Principales objetivos
El plan se orienta a consolidar un modelo de gestión forestal sostenible, resiliente y generador de oportunidades en el medio rural. Entre sus objetivos prioritarios destacan los siguientes:
- Garantizar la salud y resiliencia de las masas forestales con directrices de gestión y medidas fitosanitarias.
- Reforzar la prevención y defensa frente a incendios mediante infraestructuras, planificación territorial y normas de seguridad.
- Impulsar la ganadería extensiva regenerativa como herramienta de prevención del fuego y de restauración de suelos.
- Promover la multifuncionalidad del monte y su contribución a la mitigación del cambio climático, especialmente como sumidero de carbono y base de la bioeconomía rural.
- Asegurar el suministro sostenible de materias primas forestales y fomentar la diversificación de especies de interés industrial.
- Movilizar y valorizar la biomasa forestal en el marco de la transición energética.
- Reforzar la gobernanza del territorio forestal mediante la agrupación de la propiedad, la colaboración públicoprivada y las soluciones al minifundio.
- Impulsar la investigación, la innovación, la digitalización, la formación profesional y la cultura forestal.
Para lograr estos objetivos, se han definido una planificación basada en cinco ejes estratégicos:
- Conservación de la naturaleza y servicios ambientales.
- Protección y defensa del monte.
- Dinamización socioeconómica y economía verde.
- Desarrollo de la información y cultura forestal.
- Gobernanza y coordinación administrativa.
El plan establece, además, directrices sectoriales para orientar la gestión forestal en aspectos clave como la selección de especies, el desarrollo de infraestructuras respetuosas con el patrimonio natural, el manejo productivo sostenible, la prevención de incendios y la armonización normativa.
La evaluación ambiental estratégica, elaborada por personal técnico especializado, analiza los efectos previsibles del plan sobre la biodiversidad, el clima, el aire, el agua, el suelo y la salud humana, incorporando medidas preventivas, correctoras y compensatorias cuando proceda.

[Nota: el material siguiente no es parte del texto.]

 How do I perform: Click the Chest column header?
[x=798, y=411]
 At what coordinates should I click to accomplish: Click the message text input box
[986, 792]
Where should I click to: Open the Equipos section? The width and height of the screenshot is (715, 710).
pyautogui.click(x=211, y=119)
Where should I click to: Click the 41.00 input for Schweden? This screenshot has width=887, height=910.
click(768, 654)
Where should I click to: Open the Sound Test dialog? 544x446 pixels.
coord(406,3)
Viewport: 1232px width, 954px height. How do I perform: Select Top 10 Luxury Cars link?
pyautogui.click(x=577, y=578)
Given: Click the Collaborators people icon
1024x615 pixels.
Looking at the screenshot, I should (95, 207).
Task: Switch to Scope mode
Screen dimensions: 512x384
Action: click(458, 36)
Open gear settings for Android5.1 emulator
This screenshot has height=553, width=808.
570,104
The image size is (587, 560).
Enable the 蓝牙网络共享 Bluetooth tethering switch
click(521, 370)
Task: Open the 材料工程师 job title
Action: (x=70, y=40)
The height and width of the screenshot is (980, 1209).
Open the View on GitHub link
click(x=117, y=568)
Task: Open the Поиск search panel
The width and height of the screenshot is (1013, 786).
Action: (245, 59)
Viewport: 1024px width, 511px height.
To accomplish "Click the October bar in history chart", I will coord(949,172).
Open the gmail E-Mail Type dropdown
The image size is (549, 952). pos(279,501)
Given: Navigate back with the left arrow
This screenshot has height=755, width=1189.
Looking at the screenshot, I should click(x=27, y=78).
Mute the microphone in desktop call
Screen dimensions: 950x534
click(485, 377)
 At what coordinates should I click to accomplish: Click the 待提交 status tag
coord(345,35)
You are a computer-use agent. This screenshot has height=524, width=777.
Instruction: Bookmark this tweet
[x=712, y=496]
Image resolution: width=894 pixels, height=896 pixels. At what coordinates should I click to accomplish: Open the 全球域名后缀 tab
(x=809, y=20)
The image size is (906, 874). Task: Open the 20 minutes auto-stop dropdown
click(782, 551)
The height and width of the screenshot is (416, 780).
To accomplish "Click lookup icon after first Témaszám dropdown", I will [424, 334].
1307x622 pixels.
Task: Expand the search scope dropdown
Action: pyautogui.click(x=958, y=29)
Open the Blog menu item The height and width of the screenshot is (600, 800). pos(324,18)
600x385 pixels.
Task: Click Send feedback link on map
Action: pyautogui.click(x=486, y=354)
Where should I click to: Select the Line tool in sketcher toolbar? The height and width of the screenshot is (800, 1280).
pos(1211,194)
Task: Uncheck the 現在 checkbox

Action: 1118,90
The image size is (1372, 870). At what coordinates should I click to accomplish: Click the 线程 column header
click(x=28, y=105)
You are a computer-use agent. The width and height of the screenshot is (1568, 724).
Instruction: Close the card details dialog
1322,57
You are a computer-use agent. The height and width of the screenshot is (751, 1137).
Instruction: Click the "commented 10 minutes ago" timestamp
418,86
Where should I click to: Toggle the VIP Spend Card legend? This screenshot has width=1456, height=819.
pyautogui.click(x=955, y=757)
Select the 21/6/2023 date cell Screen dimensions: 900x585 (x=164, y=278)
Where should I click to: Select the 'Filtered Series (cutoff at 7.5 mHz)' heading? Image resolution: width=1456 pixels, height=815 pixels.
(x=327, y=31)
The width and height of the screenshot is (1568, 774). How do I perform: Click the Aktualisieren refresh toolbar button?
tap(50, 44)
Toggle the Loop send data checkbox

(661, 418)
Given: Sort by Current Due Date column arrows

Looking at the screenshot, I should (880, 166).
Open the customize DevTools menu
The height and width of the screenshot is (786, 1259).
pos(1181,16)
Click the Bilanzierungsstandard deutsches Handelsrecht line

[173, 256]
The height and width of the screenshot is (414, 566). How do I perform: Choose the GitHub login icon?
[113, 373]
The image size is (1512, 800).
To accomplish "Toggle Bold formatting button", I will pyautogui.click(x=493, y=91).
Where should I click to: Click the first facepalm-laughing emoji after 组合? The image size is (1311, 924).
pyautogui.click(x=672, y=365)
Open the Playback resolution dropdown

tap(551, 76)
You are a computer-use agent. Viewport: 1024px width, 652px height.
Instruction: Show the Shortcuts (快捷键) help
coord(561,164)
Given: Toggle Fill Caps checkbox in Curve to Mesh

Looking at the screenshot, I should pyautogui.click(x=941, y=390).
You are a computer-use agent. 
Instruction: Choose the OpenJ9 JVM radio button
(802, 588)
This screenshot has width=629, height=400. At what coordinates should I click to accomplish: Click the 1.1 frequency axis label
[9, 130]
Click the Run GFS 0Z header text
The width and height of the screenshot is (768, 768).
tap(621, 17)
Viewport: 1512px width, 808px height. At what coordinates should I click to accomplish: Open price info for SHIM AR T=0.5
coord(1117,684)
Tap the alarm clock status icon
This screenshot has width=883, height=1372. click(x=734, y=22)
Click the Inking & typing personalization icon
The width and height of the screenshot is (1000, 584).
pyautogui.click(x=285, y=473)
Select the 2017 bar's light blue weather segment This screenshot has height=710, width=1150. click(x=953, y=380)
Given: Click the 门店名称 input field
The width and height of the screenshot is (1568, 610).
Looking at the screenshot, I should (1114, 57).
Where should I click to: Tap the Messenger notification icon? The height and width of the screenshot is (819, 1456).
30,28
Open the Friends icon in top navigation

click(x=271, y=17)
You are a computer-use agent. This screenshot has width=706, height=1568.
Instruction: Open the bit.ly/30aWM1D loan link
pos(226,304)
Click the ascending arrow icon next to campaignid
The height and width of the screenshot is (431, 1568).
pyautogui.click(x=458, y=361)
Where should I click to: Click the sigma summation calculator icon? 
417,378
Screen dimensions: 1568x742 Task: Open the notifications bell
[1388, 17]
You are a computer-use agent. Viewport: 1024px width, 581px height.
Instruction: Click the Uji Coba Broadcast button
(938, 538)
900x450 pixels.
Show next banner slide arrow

El documento incluye alternativas viables y criterios para asegurar la conservación de los ecosistemas, la conectividad ecológica y la adaptación al cambio climático.
El procedimiento contempla indicadores de seguimiento ambiental y un programa de vigilancia que permitirá evaluar de forma continua los efectos del plan y adaptar la planificación a la evolución del territorio.
El PORFPA tendrá vigencia hasta 2041, con revisiones periódicas cada cinco años para ajustar sus objetivos y actuaciones, coordinarse con otras políticas sectoriales y asegurar su eficacia.
Con la apertura del trámite de información pública, el Principado refuerza su compromiso con una planificación forestal participativa, científica y orientada a la sostenibilidad, clave para la conservación del medio natural y el desarrollo socioeconómico del medio rural asturiano.